PROVIDED ENTRIES ::
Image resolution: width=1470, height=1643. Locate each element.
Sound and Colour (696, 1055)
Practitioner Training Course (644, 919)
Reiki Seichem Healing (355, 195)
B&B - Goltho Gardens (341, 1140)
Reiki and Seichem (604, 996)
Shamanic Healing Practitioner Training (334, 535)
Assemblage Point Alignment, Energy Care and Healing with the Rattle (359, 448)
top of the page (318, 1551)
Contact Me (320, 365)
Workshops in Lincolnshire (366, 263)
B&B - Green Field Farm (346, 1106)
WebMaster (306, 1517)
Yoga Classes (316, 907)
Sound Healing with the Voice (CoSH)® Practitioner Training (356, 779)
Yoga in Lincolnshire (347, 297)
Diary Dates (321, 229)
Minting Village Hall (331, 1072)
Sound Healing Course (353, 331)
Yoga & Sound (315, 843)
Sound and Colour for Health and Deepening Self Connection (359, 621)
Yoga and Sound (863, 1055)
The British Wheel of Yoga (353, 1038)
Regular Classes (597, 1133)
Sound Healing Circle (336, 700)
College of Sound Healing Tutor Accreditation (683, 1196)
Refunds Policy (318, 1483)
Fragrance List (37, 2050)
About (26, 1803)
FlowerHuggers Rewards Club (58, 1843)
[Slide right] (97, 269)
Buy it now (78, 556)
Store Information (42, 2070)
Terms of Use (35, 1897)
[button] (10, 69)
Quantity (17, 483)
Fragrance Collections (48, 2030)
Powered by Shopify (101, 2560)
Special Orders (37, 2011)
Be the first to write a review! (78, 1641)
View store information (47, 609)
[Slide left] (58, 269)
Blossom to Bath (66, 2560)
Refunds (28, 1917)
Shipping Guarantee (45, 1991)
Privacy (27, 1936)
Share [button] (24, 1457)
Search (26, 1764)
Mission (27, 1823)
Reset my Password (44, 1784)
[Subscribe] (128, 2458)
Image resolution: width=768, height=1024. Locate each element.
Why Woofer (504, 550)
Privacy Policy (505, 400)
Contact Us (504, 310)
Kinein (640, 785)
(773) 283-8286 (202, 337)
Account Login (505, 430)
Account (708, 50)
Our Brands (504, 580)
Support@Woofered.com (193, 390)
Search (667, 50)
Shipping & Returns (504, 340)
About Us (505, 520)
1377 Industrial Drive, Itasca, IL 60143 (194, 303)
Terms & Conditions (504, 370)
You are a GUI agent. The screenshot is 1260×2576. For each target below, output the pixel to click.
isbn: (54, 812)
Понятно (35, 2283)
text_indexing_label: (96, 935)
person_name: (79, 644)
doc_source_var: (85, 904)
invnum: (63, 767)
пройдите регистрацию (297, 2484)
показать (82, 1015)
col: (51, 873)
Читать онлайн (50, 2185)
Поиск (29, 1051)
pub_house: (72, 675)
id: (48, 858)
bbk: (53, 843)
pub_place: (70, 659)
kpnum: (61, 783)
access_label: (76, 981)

EXERCISE PROMPT ::
Go line by line through the material above and return each one that includes "Lincolnshire".

ANSWER AREA ::
Workshops in Lincolnshire (366, 263)
Yoga in Lincolnshire (347, 297)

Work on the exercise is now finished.